In India universal marriage is a social custom. 76 percent of ladies between the age group 15­-44 are married. Since marriage among women is almost universal, birth rate becomes higher. Further, Indian women marry comparatively, at an early age. The average marriage age of women is about 16 years. As the child-bearing capacity is more at an early age, birth rate tends to be higher.

(ii) Craze for a male child:

In Indian society, more importance is given to the male child as certain religious duties have to be performed only by sons. So they go for more and more child expecting a son to come. This lades to a high birth rate.

(iii) Joint-family System :

In India there is joint family system, which induces the young couples to have more children though they are individually not able to support them. An additional child brings no immediate hardship to parents. This is another factor responsible for high birth rate.

3. Economic Factors:

(i) Poverty :

Some demographers establish a casual relationship between poverty and high birth rate. In poor families children are considered an asset as they add to family income from an early age. Further, a large family acts as a social security for the old age. Besides, it is believed that the reproductive capacity of the poor is intense as sex is the only form of entertainment for them. According to one economist, sexual play is the national play of India. Thus a high birth rate is always associated with poverty of the people.

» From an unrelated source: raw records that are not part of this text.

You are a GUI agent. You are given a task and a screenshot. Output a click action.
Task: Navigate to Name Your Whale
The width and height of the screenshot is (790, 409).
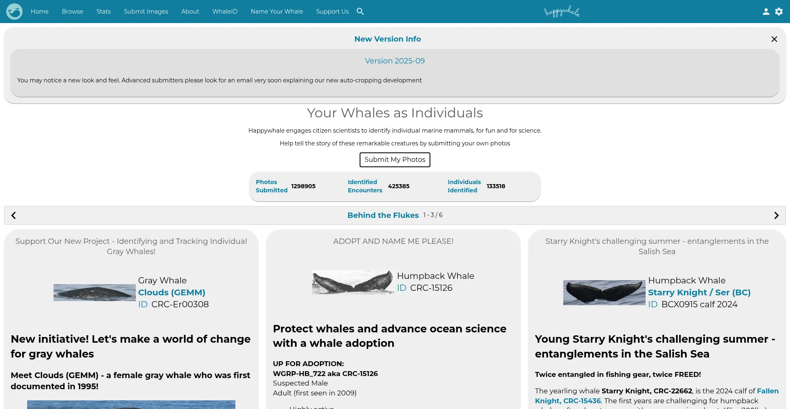277,11
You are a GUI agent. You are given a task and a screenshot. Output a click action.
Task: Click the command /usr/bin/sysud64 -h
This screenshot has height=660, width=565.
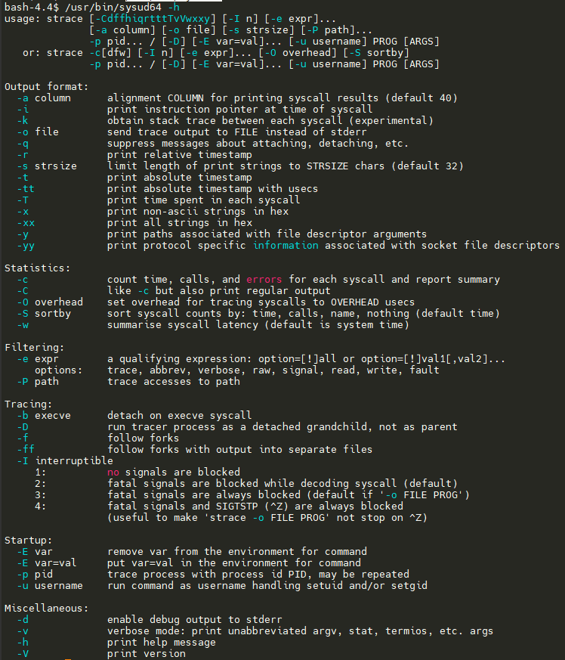(x=122, y=8)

(ii) Illiteracy and Unemployment:

In India people are illiterate and ignorant. In 1991, 60 percent of Indian women were illiterate. Further, 68 percent of women were unemployed and confined to four corners of the house. They did not know the benefit of family planning measures. This results in high birth rate.

(iii) Partial success of Birth Control Measures:

Birth control measures have not been fully successful in India. This is evident from the fact that in 1981, every Indian women in the age group of 15 - 49 years gave birth to 5 children on an average. This partial success of birth control measures is regarded as one of the causes of high birth rate.